*AIM A:* In the passage about Petro's tech teaching, shorten the paragraph beginning "After retiring at age 70" while keeping its main facts.
*AIM B:* Extend the passage about Petro's tech teaching, picking up right after its final sentence.

*TEXT TO READ:*

---+---

While novel technologies impacted his family, they also encouraged him to keep learning and teaching others throughout his career. Thus, teaching at his senior living center wasn’t far from his old stomping grounds.
After retiring at age 70, Petro and his wife moved to an independent house in a senior community near their family. There, he was introduced to his first Apple club and joined the board of directors for 15 years. As he aged and moved to a senior living facility, he started his own tech club for the residents.
While some of what he teaches is relatively beginner, he puts his ego aside and helps his neighbors find the Apple store or their phone’s carrier location when the problem is out of his wheelhouse.
“When people come to my classes, they’re really very enthusiastic about learning something new, and then feel good about it and feel good about themselves,” he says, such as taking photos and texting them to family. “It’s really something that will allow them to communicate a little bit better with their grandchildren and their children.”

---+---

*DATA SHOWN:*
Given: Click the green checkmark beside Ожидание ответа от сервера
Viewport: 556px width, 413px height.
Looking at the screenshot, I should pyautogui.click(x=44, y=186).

---+---

*OUTPUT A:* After retiring at 70, Petro and his wife moved to an independent house in a senior community near their family. There he joined his first Apple club and spent 15 years on the board of directors. Later, after moving to a senior living facility, he started his own tech club for the residents.

*OUTPUT B:*
Andy Petro
Petro emphasizes that people underestimate older adults and assume they don’t want to learn the latest updates. However, he says, many are eager to find ways to streamline communication and use new features, especially for those who may have Parkinson’s and need to learn how to use voice recognition to limit typing on the screen, for example. “In every new version that comes out, there’s really a number of things in it that are good for somebody who’s 85 or 90 years old,” Petro says.
It doesn’t hurt that Petro gets to interact with countless new faces as he’s likely to be stopped dozens of times before the next official class.
“When I got here, I said, ‘anybody who’s interested in Apple, come and see me,’” he says.